La guerra de Sucesión, tras la muerte del taradísimo Carlos II, no fue una guerra de catalanes contra españoles. Fue una guerra civil de algunos españoles apoyando a  un rey gabacho- Felipe V-  contra otros españoles abanderados por un rey austriaco, y en la pugna entraron contingentes de Inglaterra, Austria, Francia y Portugal, que fueron variando sus puntos de vistos. Nada más.
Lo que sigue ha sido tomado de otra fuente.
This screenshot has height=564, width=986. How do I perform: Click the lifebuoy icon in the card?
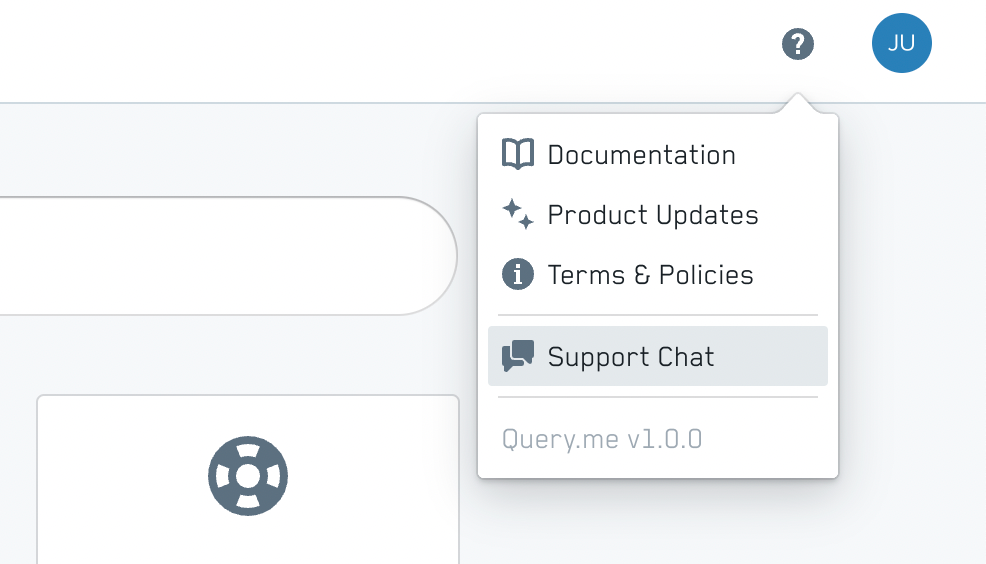[x=248, y=476]
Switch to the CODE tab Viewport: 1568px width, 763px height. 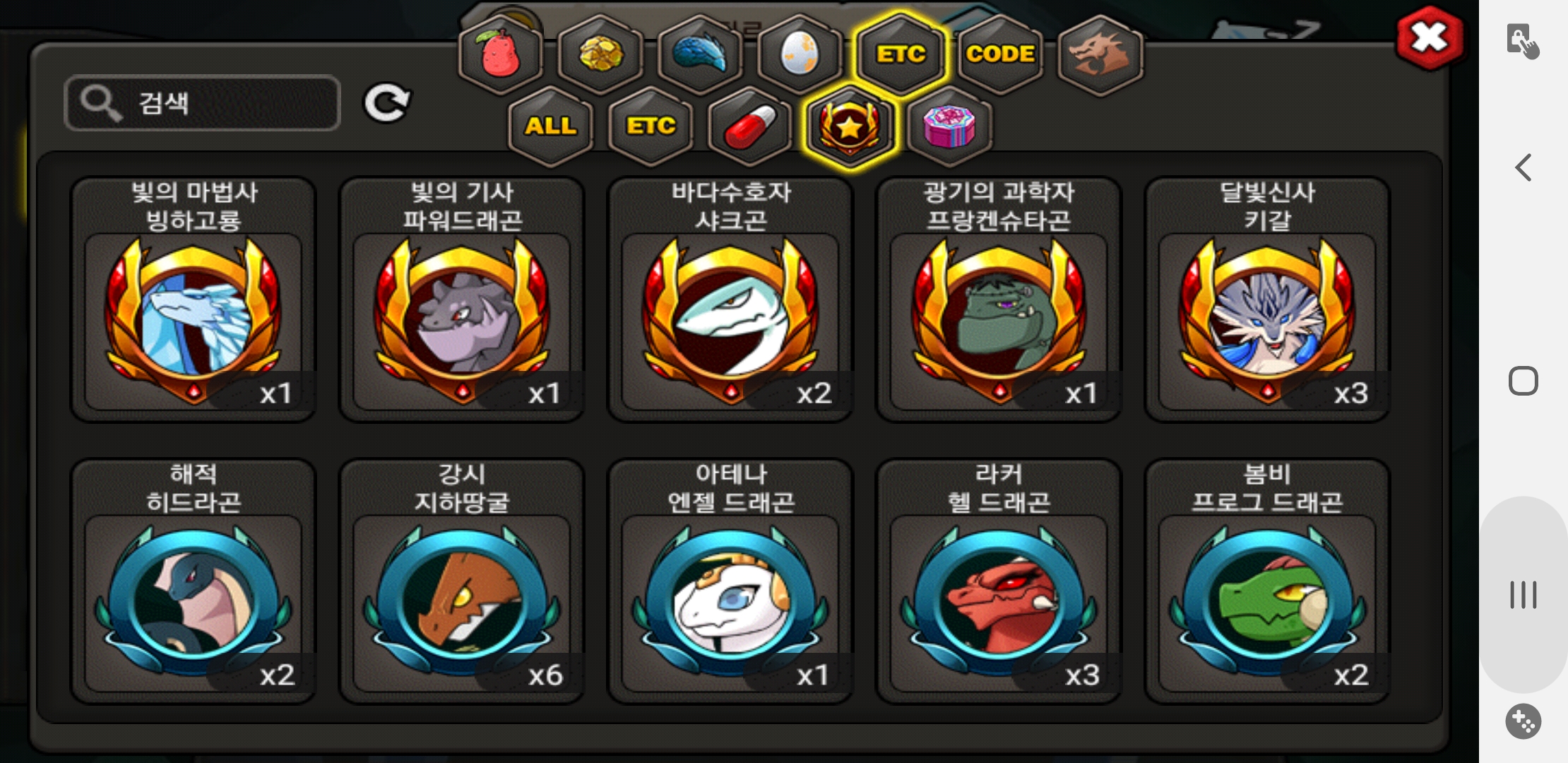click(x=1000, y=54)

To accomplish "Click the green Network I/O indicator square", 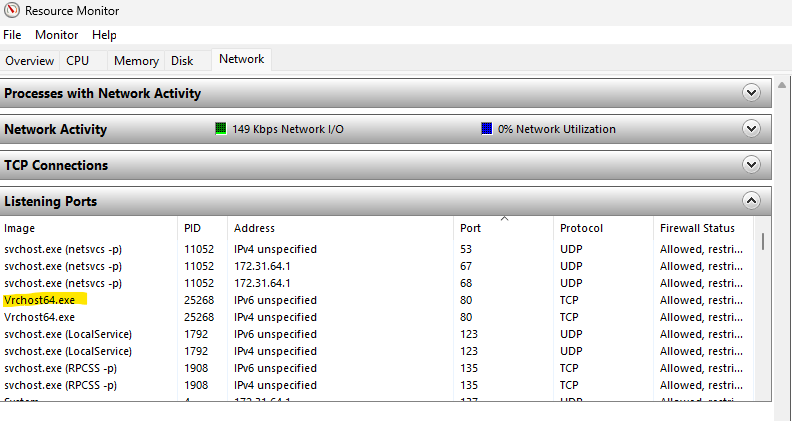I will coord(222,129).
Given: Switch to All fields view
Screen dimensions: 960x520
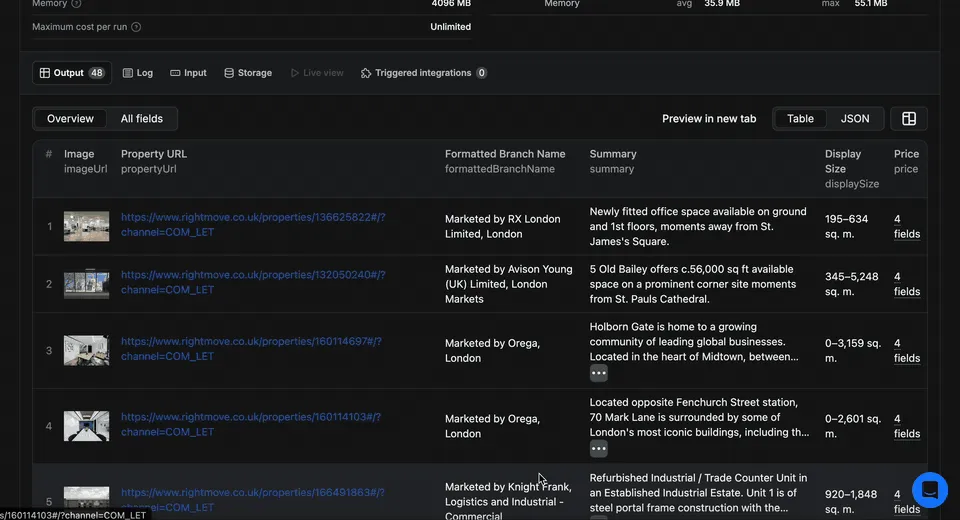Looking at the screenshot, I should (x=142, y=118).
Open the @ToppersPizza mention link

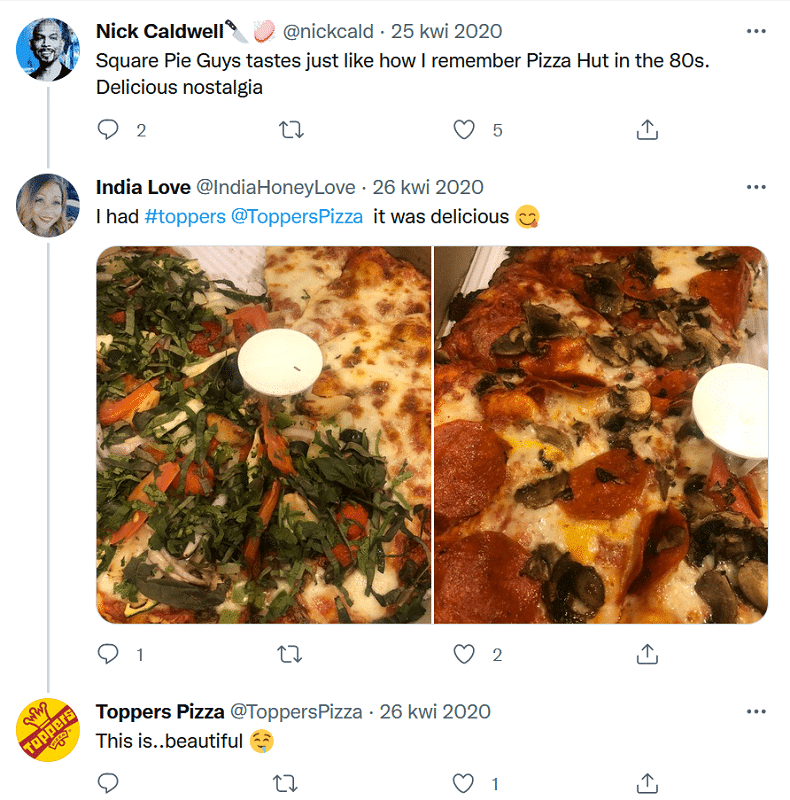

Mentira indepe, tan grotesca

Punto de vista cambiado de la realpolitik europea de la época. Al principio, un borbón aliado a Francia, peligro. Más adelante, viraje. El riesgo provenía ahora del habsburgo - el archiduque Carlos- que había heredado el imperio. Lo que estaba en juego no era sólo la corona española, sino un razonable equilibrio de poder en Europa. Es sencillamente desternillante y asaz grotesco que este lance, sin duda decisivo para la Historia de la Europa moderna, haya quedado reducido hoy a una inexistente disputa de unos catalanes anhelando su segregación de la patria común, España. Independencia que nunca - nunca, repito- habían tenido ni nunca quisieron. ¿1640? Jeje, dejemos esa trola histórica para otro día.

Es la realpolitik, idiota

Los barceloneses –que no todos los catalanes-, apostaron primero por Felipe, cambiaron después de opinión y escogieron al candidato rival, Carlos de Austria, con auxilio inglés y holandés, jefecillos de los mares. Pero en 1711, Carlos, corona imperial cascada, pérdida de interés por la causa española. Desinterés absoluto. Quia, comparar un todo un imperio centroeuropeo con una terruño demasiado "africano".

Barcelona, tras la espantada del archiduque, deviene huérfana. Un ejército de franceses y españoles asedia feroz e implacablemente- y con escasa resistencia- una urbe que había perdido el apoyo definitivo de ingleses y austriacos. Derrota. Por (discutibles) razones regias, no por patrioteros e inexistentes - en la época- fervorines.

La infinita mentira que dirige el mundo

Revel, El conocimiento inútil. "La primera de todas las fuerzas que dirigen el mundo es la mentira". Con esa frase da comienzo el inmortal libro del liberal francés. Ayer, hoy y siempre, toques lo que toques- separatismo, terrorismo, género, cambio climático, falsas pandemias…-, la infinita mentira que sostiene el mundo. En fin.